The allegations covered a five-year period during which Callaway worked as the pitching coach for Cleveland, manager of the Mets and pitching coach for the Angels.
Following The Athletic’s report, Callaway denied any wrongdoing and was suspended by the Angels, pending the results of the MLB investigation. Callaway served as Joe Maddon’s pitching coach for the shortened 2020 season. Matt Wise assumed the club’s pitching coach role on an interim basis in Callaway’s absence. The interim title was removed Wednesday.
“Effective immediately, we are ending Mickey Callaway’s employment with the Angels,” the team said in a statement released Wednesday. “We appreciate Major League Baseball’s diligent investigation and support their decision.”
Maddon said the Callaway developments will have ripple effects in the industry.
“Moving it forward, I'm sure not only us but other organizations, not only in baseball, but I think industries in general, are all looking at the hiring process a little bit differently right now,” Maddon told reporters. “So I'm sure we'll be moving along those same lines.”
In a statement released by a spokesperson, Callaway expressed hopefulness that he can one day return to baseball.
“My family and I fully support MLB’s strong stance against harassment and discrimination and are grateful to the Commissioner and his office for their thorough investigation,” Callaway said in the statement. “I apologize to the women who shared with investigators any interaction that made them feel uncomfortable. To be clear, I never intended to make anyone feel this way and didn’t understand that these interactions might do that or violate MLB policies. However, those are my own blind spots, and I take responsibility for the consequences.”
Not long ago, Callaway was viewed as a rising star in the coaching world. He was the pitching coach under Terry Francona from 2013-17, a period that saw Cleveland win two division titles, make three postseason appearances and win the 2016 American League pennant. The Mets hired Callaway as their manager prior to the 2018 season and won 11 of their first 12 games with him at the helm. But Callaway was fired after two seasons in which the club went a combined 163-161 and failed to reach the postseason.
Cleveland owner Paul Dolan issued a statement that the club has contracted an “external expert with extensive experience related to workplace culture and reporting practices” to improve the team’s handling of matters related to harassment in the workplace.
“While we were not provided with details of the report or of individual experiences or accounts, there was no finding against the Cleveland Indians related to the Callaway matter,” Dolan said in the statement. “At the same time, the information the Commissioner’s Office shared reinforces our own conclusion that we did not do enough as an organization to create an environment where people felt comfortable reporting the inappropriate conduct they experienced or witnessed.”

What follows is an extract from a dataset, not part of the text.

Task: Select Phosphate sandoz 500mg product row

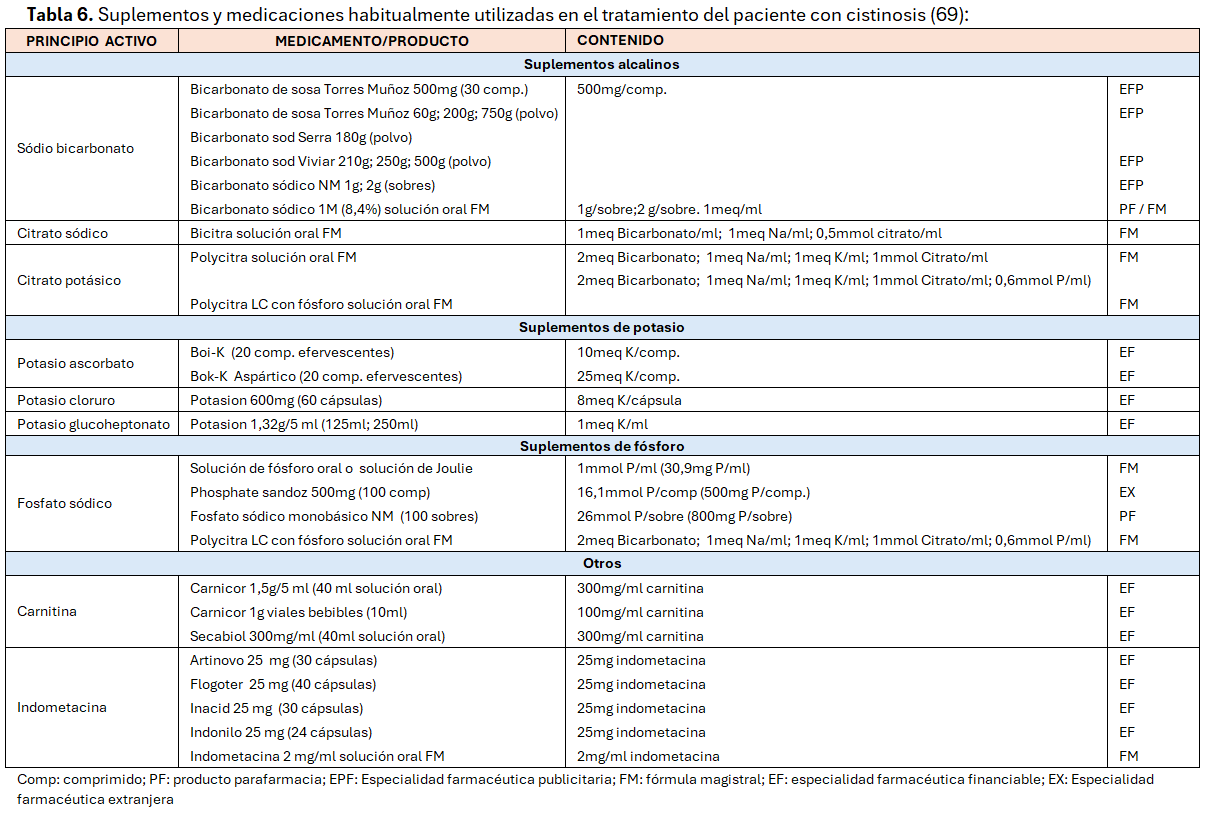Action: tap(310, 493)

In a Zoom call with reporters, Cleveland team president Chris Antonetti expressed regret that the team did not previously do more to foster a workplace in which employees feel comfortable reporting instances of harassment to management.
“What keeps me up at night is thinking about the fact that these behaviors happened in our environment and these women experienced what they experienced and didn’t feel comfortable surfacing and reporting those,” Antonetti said. “That’s what bothers me. So I want to make sure we do everything we can to create a better environment moving forward.”
Callaway’s pitching career included parts of five seasons at the MLB level with the Rays, Angels and Rangers, resulting in a 6.27 ERA in 40 appearances.